This is pure fantasy, of course. But indulging it is Obama's stock-in-trade. In today's Washington, the only way to get sustainable bipartisanship -- bipartisanship over a period of years, not weeks -- is with divided government, which Obama and a Democratic Congress obviously can't provide. True, Hillary Rodham Clinton can't provide that either. He might be better than she at working across party lines (although in the Senate she has been quite good at it, arguably better than he -- and John McCain has been best of all). But to promise "a new kind of politics" borders on chicanery.
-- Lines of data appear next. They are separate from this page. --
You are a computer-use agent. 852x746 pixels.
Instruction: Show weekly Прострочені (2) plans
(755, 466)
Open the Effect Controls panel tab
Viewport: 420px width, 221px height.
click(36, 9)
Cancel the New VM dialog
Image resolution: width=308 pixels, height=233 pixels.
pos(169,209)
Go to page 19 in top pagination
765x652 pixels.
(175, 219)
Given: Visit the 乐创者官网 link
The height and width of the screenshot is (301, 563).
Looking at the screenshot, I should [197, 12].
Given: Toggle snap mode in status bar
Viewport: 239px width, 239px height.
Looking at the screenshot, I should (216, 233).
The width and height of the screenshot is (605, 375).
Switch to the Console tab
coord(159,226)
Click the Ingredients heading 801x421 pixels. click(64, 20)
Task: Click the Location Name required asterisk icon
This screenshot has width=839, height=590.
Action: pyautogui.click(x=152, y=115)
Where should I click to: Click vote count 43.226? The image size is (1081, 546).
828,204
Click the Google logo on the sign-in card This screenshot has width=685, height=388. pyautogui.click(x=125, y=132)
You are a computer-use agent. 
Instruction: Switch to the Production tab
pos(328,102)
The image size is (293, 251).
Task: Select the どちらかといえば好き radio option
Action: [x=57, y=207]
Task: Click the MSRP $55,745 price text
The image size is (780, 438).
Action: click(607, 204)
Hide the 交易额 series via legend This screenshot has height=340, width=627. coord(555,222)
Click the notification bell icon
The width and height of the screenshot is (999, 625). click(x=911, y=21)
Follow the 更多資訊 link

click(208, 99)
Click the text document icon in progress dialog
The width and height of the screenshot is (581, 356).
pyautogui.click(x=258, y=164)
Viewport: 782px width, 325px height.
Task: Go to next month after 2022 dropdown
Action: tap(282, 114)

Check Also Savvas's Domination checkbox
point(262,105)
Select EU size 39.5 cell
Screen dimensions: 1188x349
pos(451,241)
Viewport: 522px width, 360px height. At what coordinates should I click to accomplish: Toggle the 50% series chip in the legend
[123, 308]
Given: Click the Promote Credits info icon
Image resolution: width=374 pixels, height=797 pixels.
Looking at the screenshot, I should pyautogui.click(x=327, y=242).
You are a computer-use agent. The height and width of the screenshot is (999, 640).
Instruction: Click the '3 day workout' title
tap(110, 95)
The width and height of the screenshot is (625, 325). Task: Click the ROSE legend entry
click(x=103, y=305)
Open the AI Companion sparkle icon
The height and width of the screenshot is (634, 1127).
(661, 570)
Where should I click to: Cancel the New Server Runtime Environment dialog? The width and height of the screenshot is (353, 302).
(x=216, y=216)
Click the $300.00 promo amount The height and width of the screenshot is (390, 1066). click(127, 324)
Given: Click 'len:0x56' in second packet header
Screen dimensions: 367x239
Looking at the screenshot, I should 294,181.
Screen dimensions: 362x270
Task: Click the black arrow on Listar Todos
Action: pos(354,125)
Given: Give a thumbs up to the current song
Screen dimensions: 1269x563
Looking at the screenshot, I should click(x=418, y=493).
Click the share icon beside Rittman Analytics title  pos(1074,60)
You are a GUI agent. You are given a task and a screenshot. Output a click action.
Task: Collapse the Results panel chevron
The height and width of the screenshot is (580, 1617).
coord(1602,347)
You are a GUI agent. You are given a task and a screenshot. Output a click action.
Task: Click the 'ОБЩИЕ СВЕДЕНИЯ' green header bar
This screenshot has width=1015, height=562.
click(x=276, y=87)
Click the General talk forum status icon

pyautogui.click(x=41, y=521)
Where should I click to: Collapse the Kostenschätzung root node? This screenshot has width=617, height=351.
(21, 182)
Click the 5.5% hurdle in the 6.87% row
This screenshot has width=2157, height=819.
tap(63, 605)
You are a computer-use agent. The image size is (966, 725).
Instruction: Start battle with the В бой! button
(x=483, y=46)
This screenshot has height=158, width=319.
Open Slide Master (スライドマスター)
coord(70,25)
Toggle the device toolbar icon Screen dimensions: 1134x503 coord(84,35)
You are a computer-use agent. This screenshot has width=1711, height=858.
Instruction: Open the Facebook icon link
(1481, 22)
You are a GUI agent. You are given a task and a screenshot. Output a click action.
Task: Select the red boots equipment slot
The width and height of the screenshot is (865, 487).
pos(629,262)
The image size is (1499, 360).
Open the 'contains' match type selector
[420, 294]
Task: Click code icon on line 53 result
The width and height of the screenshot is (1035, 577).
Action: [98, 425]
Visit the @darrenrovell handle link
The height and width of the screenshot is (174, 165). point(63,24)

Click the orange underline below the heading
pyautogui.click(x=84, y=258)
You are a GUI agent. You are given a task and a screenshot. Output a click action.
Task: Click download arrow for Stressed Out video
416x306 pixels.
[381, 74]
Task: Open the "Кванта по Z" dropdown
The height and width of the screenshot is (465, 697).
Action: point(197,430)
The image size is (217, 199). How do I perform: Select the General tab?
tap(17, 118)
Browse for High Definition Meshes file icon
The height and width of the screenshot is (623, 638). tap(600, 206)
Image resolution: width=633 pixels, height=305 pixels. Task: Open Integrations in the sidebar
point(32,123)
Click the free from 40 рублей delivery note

There ARE no easy solutions to the myriad challenges we face. And while the media and many American voters clearly prefer personalities to policy wonks, it's the personalities (GWB, RR) who have created many of our problems while neglecting others, it's the wonks who have to step in from time to time and clean up the mess the personalities leave behind.

Since he first entered pollitics, Barack Obama has been running for the next higher office, largely on the force of his personality and rhetoric, without leaving behind much of a legacy of achievement. A man who says he doesn't know how to "transform politics" or bring about "national renewal," but talks about them all the time nonetheless, isn't my choice to lead in these difficult times. Someone who's thought about the "tough choices" for decades and is constantly on the prowl for new and better ideas to improve people's lives, THAT'S my idea of a leader -- and that person is Hillary Clinton.